Task objective: Each line with the string "search" is to be copied from the records below.

Data to examine:
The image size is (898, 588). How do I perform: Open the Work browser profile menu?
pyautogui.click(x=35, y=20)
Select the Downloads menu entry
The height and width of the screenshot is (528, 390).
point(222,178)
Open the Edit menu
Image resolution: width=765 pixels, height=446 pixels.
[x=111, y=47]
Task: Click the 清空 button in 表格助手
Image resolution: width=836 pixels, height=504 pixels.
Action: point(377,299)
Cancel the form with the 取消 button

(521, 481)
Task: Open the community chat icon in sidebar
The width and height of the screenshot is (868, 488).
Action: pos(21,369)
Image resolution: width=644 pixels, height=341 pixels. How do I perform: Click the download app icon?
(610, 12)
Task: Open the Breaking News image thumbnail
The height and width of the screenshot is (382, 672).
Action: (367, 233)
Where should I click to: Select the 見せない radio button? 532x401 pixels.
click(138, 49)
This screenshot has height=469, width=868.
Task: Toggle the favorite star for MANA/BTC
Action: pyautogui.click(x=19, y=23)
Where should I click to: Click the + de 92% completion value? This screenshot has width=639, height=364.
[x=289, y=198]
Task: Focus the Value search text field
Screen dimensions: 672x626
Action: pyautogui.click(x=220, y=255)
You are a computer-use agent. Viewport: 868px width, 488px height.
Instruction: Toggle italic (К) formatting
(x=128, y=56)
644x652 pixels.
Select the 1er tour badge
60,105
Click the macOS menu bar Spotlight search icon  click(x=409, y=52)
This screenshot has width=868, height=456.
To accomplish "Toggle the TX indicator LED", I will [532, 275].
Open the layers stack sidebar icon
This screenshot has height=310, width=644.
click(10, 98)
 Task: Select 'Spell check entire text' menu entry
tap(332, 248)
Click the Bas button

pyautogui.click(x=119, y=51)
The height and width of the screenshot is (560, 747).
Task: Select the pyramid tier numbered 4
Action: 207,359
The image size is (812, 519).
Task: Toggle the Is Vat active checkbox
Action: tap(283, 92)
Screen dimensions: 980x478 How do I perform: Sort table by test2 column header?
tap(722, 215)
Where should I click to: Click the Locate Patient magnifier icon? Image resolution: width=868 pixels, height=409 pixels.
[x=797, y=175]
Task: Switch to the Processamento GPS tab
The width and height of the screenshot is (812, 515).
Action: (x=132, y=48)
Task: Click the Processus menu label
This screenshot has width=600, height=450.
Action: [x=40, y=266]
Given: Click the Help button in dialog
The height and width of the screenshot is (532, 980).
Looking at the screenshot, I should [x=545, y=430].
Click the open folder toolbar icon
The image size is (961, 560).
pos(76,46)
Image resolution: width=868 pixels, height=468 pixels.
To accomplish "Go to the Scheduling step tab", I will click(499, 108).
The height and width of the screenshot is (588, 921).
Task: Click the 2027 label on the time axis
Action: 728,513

Solution:
Task: Focus the Value search text field
Click the macOS menu bar Spotlight search icon  click(x=409, y=52)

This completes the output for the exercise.